* Problem: Extract, without alteration, each line from the start of the listing to the line bearing "Preguntas frecuentes (34, 2492)".

* Records provided:
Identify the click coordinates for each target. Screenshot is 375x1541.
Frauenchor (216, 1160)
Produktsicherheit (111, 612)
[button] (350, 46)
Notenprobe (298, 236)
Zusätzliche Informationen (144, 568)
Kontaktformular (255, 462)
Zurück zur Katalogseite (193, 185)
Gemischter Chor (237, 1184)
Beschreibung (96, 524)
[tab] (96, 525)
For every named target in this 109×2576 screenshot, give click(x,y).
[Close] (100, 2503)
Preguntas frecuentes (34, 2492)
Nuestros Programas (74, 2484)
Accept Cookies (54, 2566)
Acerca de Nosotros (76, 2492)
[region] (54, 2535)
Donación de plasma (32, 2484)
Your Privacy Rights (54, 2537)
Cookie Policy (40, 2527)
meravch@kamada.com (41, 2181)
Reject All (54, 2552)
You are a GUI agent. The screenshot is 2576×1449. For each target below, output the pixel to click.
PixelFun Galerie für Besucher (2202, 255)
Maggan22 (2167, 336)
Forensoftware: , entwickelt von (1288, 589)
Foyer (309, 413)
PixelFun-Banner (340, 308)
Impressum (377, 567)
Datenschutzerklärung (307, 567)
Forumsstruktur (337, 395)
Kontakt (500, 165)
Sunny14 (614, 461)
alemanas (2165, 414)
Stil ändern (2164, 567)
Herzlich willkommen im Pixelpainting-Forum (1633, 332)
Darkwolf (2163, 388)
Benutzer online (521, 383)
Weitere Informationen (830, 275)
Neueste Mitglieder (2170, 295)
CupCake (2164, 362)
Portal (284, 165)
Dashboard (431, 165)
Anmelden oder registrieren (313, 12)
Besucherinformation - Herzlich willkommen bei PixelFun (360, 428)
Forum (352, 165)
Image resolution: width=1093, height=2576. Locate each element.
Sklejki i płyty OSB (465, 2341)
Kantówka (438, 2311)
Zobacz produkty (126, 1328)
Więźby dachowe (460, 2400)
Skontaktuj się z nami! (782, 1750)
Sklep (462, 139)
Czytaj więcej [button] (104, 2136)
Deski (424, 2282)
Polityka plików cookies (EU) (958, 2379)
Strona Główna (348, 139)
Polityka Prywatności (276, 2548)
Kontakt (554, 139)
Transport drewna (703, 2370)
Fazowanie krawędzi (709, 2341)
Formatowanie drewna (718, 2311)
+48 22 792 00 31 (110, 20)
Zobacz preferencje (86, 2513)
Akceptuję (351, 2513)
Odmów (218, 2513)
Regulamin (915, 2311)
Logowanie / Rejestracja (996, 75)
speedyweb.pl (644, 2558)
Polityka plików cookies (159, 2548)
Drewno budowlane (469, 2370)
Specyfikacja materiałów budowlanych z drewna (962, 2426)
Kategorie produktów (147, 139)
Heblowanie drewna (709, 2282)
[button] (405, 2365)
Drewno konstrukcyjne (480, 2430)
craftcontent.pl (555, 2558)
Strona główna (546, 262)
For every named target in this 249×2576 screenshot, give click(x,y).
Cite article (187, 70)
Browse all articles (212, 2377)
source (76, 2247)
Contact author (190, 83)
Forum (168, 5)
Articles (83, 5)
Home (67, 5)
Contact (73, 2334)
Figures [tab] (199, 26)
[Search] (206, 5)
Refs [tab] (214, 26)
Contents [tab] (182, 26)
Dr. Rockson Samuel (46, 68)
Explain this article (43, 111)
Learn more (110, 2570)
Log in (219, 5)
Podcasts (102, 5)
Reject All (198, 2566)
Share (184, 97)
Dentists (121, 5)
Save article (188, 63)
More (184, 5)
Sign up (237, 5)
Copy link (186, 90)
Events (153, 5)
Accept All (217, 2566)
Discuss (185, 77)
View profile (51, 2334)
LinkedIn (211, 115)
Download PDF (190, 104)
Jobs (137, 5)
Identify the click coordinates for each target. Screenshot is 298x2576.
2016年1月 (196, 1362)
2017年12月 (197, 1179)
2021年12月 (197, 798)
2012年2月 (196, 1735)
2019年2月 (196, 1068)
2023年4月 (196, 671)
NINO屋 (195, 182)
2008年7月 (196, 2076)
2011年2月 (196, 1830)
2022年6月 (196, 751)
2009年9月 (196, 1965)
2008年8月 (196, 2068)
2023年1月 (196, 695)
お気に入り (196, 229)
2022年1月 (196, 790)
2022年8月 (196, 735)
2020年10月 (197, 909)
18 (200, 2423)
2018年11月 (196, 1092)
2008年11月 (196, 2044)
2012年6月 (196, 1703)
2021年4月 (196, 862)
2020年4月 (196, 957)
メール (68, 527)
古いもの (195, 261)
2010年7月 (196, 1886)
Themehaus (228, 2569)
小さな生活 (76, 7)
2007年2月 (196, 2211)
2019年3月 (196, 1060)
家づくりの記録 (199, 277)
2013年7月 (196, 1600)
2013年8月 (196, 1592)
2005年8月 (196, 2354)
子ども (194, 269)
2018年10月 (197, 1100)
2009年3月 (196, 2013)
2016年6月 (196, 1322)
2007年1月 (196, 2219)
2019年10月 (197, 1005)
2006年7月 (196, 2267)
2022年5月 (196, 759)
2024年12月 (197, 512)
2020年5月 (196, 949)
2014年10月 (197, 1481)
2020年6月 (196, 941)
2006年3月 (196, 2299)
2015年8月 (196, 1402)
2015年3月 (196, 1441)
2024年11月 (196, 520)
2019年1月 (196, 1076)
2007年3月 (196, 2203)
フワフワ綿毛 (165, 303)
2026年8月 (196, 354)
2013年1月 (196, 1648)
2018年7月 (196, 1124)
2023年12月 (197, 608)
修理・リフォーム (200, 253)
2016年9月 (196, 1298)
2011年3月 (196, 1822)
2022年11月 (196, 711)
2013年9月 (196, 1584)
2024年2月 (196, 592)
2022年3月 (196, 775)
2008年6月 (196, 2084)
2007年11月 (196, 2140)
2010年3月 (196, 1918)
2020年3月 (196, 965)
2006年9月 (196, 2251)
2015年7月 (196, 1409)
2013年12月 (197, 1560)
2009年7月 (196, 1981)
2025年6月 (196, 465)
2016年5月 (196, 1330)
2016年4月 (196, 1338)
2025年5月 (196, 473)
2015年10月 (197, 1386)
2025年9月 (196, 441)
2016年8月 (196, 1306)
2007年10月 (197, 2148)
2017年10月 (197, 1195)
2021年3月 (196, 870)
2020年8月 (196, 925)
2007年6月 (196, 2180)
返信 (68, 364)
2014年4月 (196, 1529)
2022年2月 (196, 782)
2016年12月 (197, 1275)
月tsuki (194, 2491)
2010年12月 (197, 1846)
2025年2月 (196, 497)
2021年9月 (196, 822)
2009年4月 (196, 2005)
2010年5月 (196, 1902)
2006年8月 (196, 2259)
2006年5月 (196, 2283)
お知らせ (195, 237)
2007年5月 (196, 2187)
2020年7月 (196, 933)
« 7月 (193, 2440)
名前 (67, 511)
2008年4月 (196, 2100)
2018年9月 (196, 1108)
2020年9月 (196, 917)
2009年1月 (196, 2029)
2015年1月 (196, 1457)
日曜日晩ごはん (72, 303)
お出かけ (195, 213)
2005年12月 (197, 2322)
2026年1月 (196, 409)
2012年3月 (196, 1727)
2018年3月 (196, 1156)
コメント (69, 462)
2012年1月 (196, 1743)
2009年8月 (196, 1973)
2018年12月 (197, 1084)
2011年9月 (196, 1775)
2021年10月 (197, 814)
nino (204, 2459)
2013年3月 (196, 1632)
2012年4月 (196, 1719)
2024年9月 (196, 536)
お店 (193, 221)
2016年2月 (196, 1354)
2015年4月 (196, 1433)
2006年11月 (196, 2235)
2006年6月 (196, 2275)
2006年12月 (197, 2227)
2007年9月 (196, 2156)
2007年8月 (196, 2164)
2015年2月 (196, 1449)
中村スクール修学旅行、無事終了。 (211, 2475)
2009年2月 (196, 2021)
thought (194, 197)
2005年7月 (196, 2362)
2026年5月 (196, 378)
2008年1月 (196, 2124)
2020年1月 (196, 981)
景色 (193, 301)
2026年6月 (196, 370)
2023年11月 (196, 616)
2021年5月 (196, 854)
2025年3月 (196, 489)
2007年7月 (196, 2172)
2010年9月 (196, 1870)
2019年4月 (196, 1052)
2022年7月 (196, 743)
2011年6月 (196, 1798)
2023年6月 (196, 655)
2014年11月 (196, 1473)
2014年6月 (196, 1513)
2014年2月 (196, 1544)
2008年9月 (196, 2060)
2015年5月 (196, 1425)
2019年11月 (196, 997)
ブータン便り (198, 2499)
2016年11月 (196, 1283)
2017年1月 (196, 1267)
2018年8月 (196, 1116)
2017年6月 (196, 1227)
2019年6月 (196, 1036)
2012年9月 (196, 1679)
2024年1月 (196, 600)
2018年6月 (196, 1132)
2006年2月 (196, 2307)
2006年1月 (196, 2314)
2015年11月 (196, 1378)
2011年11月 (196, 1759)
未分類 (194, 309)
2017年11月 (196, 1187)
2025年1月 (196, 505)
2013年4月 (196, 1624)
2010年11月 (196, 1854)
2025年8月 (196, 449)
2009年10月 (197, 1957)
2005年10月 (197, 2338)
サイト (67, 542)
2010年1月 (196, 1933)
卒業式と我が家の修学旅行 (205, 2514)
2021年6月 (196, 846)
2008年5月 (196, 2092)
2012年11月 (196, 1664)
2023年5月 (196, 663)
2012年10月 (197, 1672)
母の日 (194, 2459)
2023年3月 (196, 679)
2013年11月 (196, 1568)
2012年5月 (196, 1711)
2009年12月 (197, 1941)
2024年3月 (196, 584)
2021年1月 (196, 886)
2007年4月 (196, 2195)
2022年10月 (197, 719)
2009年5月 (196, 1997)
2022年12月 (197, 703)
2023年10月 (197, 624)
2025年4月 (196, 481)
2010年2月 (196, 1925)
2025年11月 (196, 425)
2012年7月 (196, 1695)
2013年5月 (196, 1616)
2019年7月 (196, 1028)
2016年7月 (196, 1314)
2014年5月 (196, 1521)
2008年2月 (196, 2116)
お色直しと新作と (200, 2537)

* Solution to this task:
Identify the click coordinates for each target. Screenshot is 375x1541.
Frauenchor (216, 1160)
Produktsicherheit (111, 612)
[button] (350, 46)
Notenprobe (298, 236)
Zusätzliche Informationen (144, 568)
Kontaktformular (255, 462)
Zurück zur Katalogseite (193, 185)
Gemischter Chor (237, 1184)
Beschreibung (96, 524)
[tab] (96, 525)
For every named target in this 109×2576 screenshot, give click(x,y).
[Close] (100, 2503)
Preguntas frecuentes (34, 2492)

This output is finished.